**WORK INSTRUCTION**
Pull every line containing "Task" from the entries.
━━━━━━
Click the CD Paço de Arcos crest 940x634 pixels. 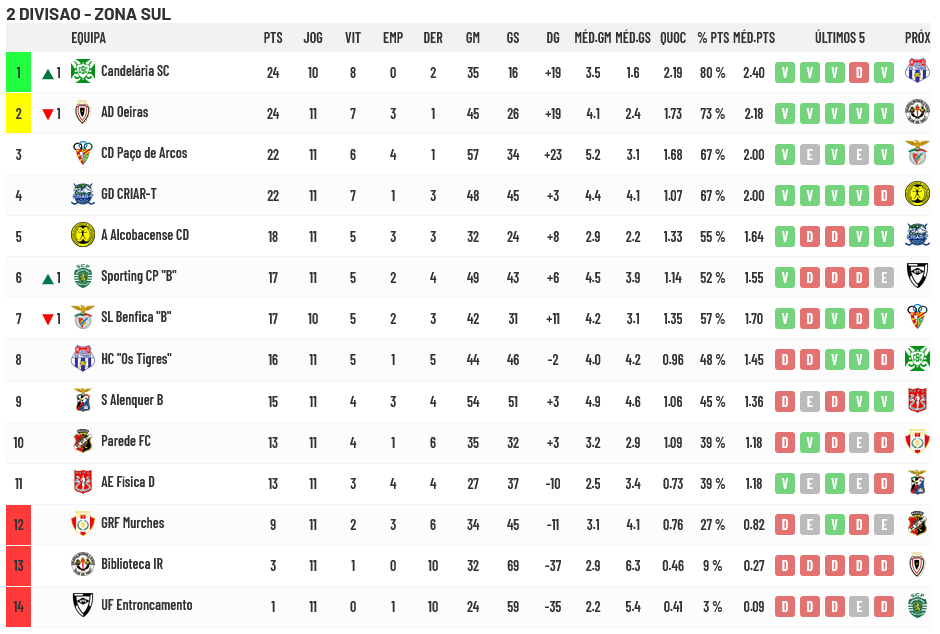[82, 154]
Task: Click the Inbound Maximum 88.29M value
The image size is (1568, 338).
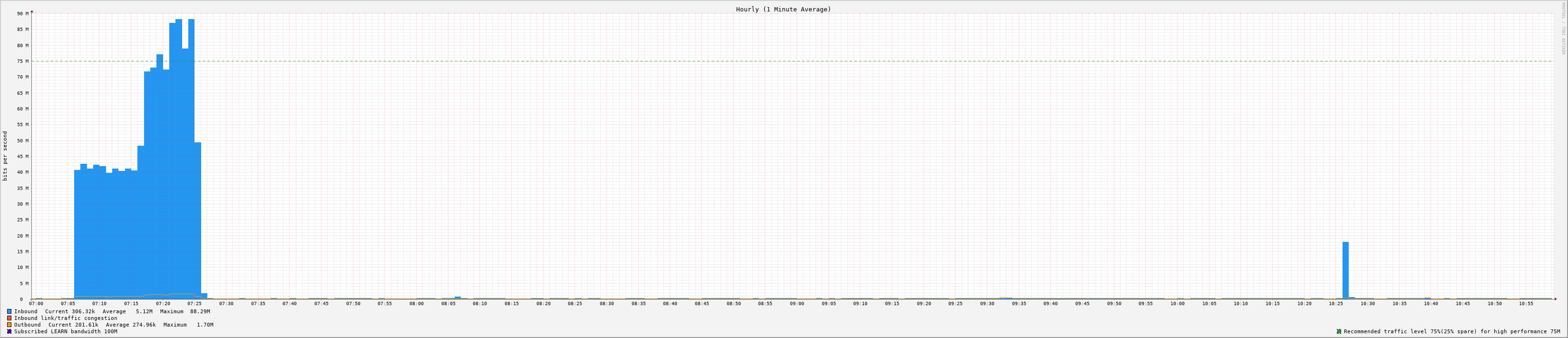Action: coord(200,311)
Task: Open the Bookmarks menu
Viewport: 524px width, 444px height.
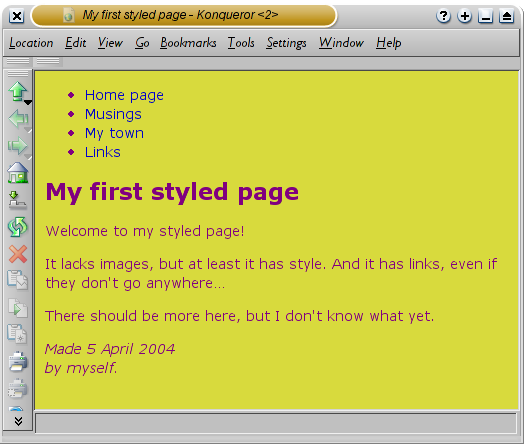Action: coord(188,43)
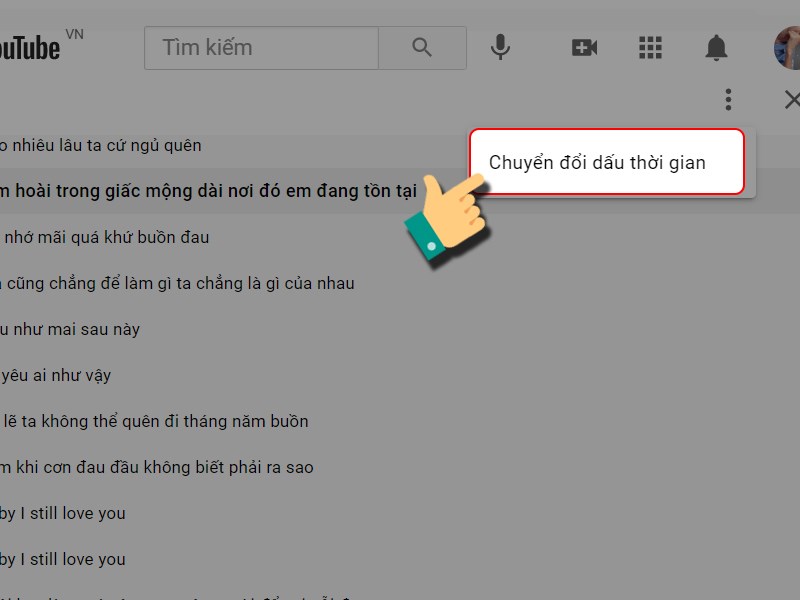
━━━━━━
**SOLUTION BELOW**
Task: Click the Inbound Maximum 88.29M value
Task: Open the Bookmarks menu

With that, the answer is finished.